One important lesson was finding the true meaning of sacrificial love--something Cook says she did not see evidence of in her father’s lifestyle.

"I didn’t understand what ‘sacrifice’ was--because homosexuality is a selfish lifestyle."

Called to action
Now married with a daughter of her own, Cook has an even deeper appreciation of the link between good parenting and sacrifice. She’s also discovered how sacrifice can turn tragedy into triumph. For Cook, that sacrifice has translated into telling her own story, and thus countering the claims that society has nothing to worry about when it comes to homosexual parenting.

Cook says it was a Focus on the Family radio broadcast that triggered her to begin sharing about her painful past. The broadcast featured a guest describing how homosexuals were being permitted to adopt children because there was no "legal" evidence that having gay parents was detrimental to a child’s development.

"It was like a lightning bolt struck me," Cook recalls. She realized she couldn’t speak for everybody with a gay or lesbian parent, but she did have the evidence of her own life.

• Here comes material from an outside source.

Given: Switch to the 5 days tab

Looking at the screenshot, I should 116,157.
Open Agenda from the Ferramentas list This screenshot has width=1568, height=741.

"I have information that a whole lot of people don’t have," she says. "I come from a unique world where many children are not willing to talk about their experience--or even can."

Speaking out against gay adoption, Cook says, "isn’t rooted in revenge or retribution. It isn’t something that, on my own, I’d choose to do. But the homosexual issue is forcing me out. I have to tell the truth."

Cook knows her critics will insist that many children have few such struggles accepting and living with a parent’s homosexuality. But she refuses to concede that gay parenting is healthy for any child, adding that children are unable to assess the impact that same-sex parenting will have on their future development.

"I try not to generalize," she says. "But why would we put a child in a home with two people who cannot relate to the opposite sex? That’s a signal to society that they’ve got a problem. Children should be raised to learn to relate to the opposite sex."

Cook has also provided testimony in Oregon and Washington state in favor of proposed bans on same-sex marriage. (In Oregon a ban passed in the state Senate but last summer died in the House. The Washington state legislature in February overrode Gov. Gary Locke’s veto and enacted a ban.)

Dad’s love
Cook’s opponents aren’t surprising: Both the American Civil Liberties Union and gay-rights activists are doing their best to discredit her testimony.

But when it comes to Cook’s allies, there’s one in particular who’s quite significant, and most unexpected: her father. Instead of getting angry over Cook’s crusade against homosexual parenting--"I literally thought I would lose my father over this calling," she says--her father has come to support her position.

"He doesn’t think homosexual adoption is a good idea. My father and I agree: If you put children’s well-being first, homosexuality and raising healthy children exclude each other."

At long last, Cook’s father has given her what she craved from him for so many years: sacrificial love.

"He has actually been instrumental in my healing process. He has finally been able to be a father to me--to sacrifice and apologize. He’s seen the long-term effect his lifestyle ‘choice’ has had on his own children."